**DATA FOR REVIEW**

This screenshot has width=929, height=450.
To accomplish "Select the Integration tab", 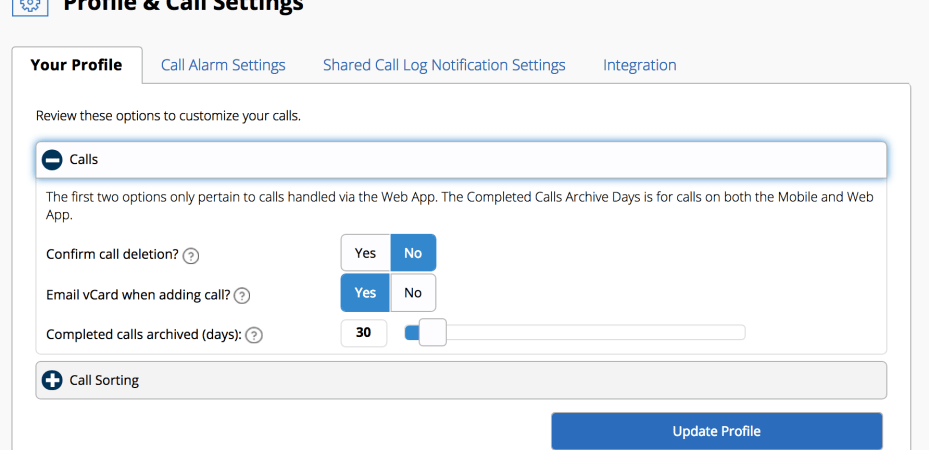I will [639, 65].
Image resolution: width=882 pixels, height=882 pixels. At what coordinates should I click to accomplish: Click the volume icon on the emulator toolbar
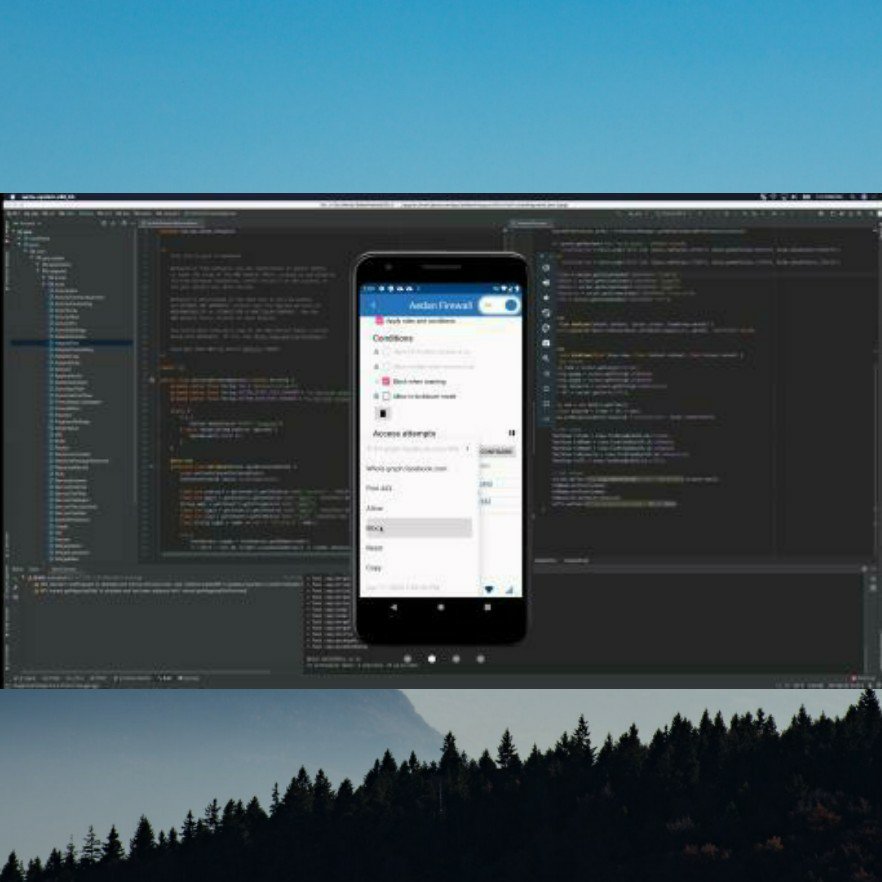[545, 283]
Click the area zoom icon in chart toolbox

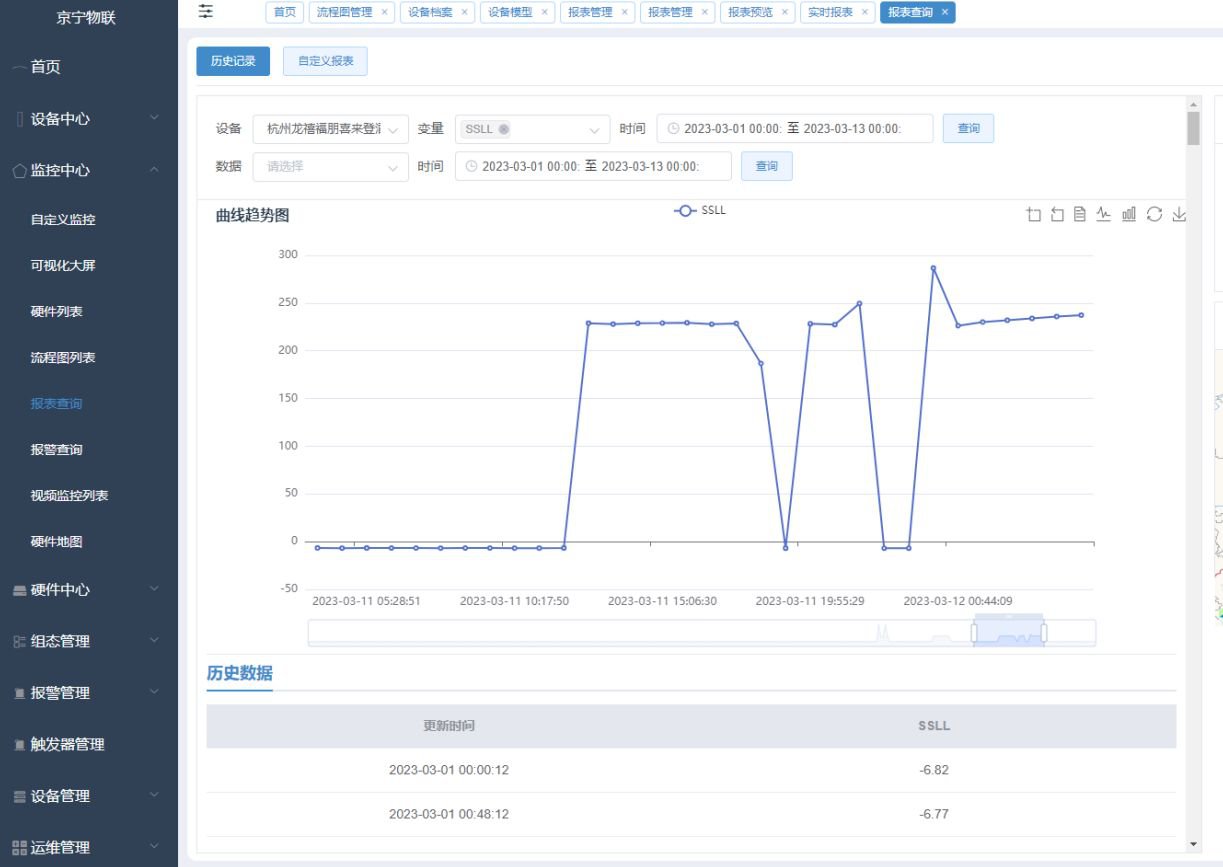click(x=1033, y=214)
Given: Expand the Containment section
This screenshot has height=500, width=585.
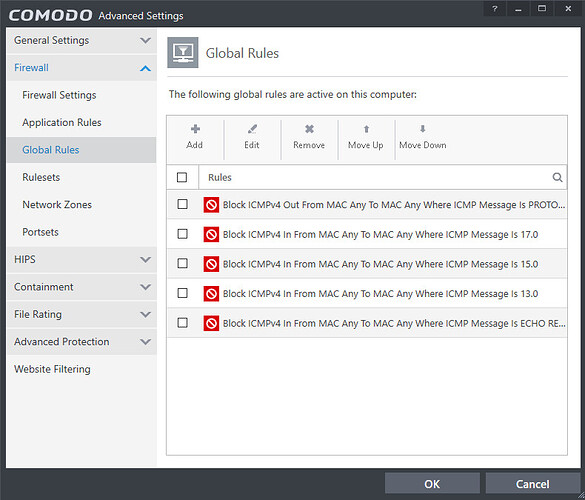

**WHAT THE EXERCISE ASKS**
Restate word for word the lines that begin at the one containing "Image resolution: width=882" and end with the final line of the records. Pictures stay out.

**EXERCISE ANSWER**
Image resolution: width=882 pixels, height=882 pixels. At what coordinates should I click to accomplish: Click the volume icon on the emulator toolbar
[545, 283]
Click the area zoom icon in chart toolbox

click(x=1033, y=214)
Given: Expand the Containment section
This screenshot has height=500, width=585.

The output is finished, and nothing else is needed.